Text and item location entries:
________________________

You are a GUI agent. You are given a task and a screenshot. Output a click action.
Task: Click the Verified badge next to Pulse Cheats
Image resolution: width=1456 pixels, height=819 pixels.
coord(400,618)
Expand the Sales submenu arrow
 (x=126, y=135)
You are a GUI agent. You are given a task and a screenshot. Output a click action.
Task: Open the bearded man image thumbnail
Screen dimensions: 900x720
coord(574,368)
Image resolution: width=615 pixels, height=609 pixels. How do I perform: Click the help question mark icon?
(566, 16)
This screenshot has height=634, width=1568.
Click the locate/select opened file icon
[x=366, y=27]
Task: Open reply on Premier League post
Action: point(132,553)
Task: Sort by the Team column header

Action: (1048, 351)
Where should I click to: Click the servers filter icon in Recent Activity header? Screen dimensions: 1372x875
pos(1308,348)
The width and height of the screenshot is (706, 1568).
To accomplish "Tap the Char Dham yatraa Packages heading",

________________________

Task to carry out: Please rewrite all of the entries above with "screenshot" changed to "screen capture" everywhere it appears, leaving everything else the same.

Complete response:
You are a GUI agent. You are given a task and a screen capture. Output a click action.
Task: Click the Verified badge next to Pulse Cheats
Image resolution: width=1456 pixels, height=819 pixels.
coord(400,618)
Expand the Sales submenu arrow
 (x=126, y=135)
You are a GUI agent. You are given a task and a screen capture. Output a click action.
Task: Open the bearded man image thumbnail
Screen dimensions: 900x720
coord(574,368)
Image resolution: width=615 pixels, height=609 pixels. How do I perform: Click the help question mark icon?
(566, 16)
This screen capture has height=634, width=1568.
Click the locate/select opened file icon
[x=366, y=27]
Task: Open reply on Premier League post
Action: point(132,553)
Task: Sort by the Team column header

Action: (1048, 351)
Where should I click to: Click the servers filter icon in Recent Activity header? Screen dimensions: 1372x875
pos(1308,348)
The width and height of the screen capture is (706, 1568).
To accomplish "Tap the Char Dham yatraa Packages heading",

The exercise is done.